Nonetheless, the startup advises against relying solely on AI models as legal databases and stresses the importance of verifying LLM outputs. Verification is deemed essential.
The team behind SauLM-7B – Pierre Colombo, Telmo Pessoa Pires, Malik Boudiaf, Dominic Culver, Rui Melo, Caio Corro, Andre F. T. Martins, Fabrizio Esposito, Vera Lúcia Raposo, Sofia Morgado, and Michael Desa – detailed their work in a paper titled “SaulLM-7B: A pioneering Large Language Model for Law.”
Accessible on the AI model community platform HuggingFace, SauLM-7B is derived from the open-source Mistral 7B model, both featuring 7 billion parameters. This parameter count is notably lesser than models like LlaMA 2, which can scale up to 70 billion parameters. Nonetheless, SauLM-7B’s creators underscore that this marks just the initial phase, with ongoing efforts to explore models of varying sizes.
Functioning as an LLM, SauLM-7B responds to queries or prompts in natural language, focusing specifically on legal matters and issues.
Jonathan Schwarz, co-founder and chief scientist at UK-based legal AI startup Safe Sign Technologies, commended the developers of SauLM-7B for their prudent approach in tailoring general LLMs.
“It serves as a valuable open-source alternative to more proprietary methodologies,” he remarked. “However, there are areas that necessitate further refinement.”
Schwarz highlighted the importance of stress-testing models, a practice he noted his company is actively engaged in.
Safe Sign Technologies reportedly has developed a prototype of a legal LLM and aims to introduce an improved version for deployment through partners in the near future.
Schwarz refrained from commenting on the extent to which their offering will embrace open-source principles versus proprietary strategies.
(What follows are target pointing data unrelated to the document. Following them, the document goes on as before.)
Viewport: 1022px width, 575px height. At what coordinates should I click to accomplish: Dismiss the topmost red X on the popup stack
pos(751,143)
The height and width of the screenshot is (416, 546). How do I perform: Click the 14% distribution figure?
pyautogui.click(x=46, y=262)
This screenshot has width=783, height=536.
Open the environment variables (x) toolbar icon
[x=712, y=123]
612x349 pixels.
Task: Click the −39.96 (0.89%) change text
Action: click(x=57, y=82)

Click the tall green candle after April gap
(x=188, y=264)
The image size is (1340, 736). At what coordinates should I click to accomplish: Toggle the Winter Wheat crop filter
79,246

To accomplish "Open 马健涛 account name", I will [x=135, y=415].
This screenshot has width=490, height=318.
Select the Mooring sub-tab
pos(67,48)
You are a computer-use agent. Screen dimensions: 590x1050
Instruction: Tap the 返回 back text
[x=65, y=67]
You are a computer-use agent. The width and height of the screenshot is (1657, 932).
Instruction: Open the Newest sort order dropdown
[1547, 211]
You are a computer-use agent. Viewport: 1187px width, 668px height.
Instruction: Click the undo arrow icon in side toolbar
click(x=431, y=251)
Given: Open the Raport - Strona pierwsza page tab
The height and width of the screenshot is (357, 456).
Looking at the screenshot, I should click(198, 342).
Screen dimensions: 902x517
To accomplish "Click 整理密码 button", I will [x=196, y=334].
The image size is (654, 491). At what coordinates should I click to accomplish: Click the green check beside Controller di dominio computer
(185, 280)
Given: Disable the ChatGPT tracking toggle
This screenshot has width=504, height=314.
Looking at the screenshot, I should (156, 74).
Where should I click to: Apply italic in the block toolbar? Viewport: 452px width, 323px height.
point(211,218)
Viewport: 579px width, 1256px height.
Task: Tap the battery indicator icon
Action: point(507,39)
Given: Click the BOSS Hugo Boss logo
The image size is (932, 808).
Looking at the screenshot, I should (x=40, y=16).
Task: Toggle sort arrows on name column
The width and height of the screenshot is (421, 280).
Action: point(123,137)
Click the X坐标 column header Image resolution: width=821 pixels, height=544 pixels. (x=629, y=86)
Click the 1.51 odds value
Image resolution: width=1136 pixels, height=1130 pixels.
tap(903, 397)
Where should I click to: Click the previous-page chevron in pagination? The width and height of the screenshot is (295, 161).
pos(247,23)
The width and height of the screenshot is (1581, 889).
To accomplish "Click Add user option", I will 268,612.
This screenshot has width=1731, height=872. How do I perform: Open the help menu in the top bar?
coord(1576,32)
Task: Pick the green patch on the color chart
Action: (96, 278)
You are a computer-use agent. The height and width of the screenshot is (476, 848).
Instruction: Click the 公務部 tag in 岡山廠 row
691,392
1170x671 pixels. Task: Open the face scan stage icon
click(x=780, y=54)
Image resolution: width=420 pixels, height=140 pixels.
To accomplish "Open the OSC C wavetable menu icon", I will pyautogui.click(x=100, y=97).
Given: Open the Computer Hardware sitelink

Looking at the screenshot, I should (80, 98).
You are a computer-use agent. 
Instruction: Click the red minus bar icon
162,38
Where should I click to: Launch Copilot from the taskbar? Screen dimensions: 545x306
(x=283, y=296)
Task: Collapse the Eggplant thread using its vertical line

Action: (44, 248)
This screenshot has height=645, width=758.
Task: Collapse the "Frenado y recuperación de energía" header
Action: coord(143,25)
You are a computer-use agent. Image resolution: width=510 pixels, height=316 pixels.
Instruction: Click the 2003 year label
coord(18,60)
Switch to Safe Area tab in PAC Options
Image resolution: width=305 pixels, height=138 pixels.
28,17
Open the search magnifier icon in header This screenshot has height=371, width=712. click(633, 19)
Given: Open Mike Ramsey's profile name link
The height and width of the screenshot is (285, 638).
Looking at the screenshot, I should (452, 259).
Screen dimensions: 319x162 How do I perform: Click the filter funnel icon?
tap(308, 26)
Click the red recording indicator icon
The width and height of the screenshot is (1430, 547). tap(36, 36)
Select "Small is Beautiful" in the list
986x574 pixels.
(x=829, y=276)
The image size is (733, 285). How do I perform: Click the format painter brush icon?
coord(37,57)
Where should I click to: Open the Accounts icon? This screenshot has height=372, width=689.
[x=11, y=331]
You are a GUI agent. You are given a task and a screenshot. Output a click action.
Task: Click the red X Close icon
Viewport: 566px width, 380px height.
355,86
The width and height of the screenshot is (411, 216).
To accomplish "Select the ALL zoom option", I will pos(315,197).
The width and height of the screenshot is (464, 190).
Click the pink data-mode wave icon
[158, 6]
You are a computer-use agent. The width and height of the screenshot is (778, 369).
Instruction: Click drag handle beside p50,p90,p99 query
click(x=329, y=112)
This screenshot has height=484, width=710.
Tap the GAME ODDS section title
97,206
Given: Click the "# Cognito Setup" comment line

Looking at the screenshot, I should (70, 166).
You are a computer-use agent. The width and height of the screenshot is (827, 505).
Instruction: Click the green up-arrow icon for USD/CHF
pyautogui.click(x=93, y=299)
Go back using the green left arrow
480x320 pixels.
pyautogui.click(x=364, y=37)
Nevertheless, he asserted that while SaulLM-7B-Instruct – a variant fine-tuned for general and legal instructions – achieved an average score of 0.61 on the LegalBench-Instruct benchmark, their system is nearing a 0.77 accuracy level, akin to GPT-4. However, caution is advised when interpreting machine-learning benchmarks.
“Our objective was to devise an AI solution that delivers high-quality legal advice promptly to all individuals,” shared Alexander (Sami) Kardos-Nyheim, co-founder and CEO of Safe Sign Technologies in an interview with The Register. “We aim to provide reliable legal counsel through AI, steering clear of the pitfalls associated with platforms like ChatGPT.”
By avoiding learning toxic behaviors, we enhance the robustness of our methods
“In broad terms, our training methods involve working with extensive datasets sourced from the web. At each training step, we strategically select subsets to train on, ensuring optimal model enhancement. This approach enables us to sidestep the issue of inadvertently learning toxic behaviors that may require rectification later.”
Schwarz emphasized the safety of Safe Sign’s methodology. “In scenarios where the model encounters a legal query beyond its expertise, instead of providing potentially erroneous information, we acknowledge the limitation.”
He expressed skepticism towards the comprehensive approach adopted by OpenAI and Google, which involves addressing broad issues like bias and enlisting inexpensive contractors to rank model responses for improved retraining.
“To replicate human capabilities, one must test against the full spectrum of human tasks,” Schwarz remarked. “Attempting to cover every conceivable topic is a daunting task and may not yield the desired outcomes.”
“In the realm of AI, particularly in legal AI, the focus on safety and reliability essential for applications in fields like medicine and law appears to be lacking,” added Kardos-Nyheim.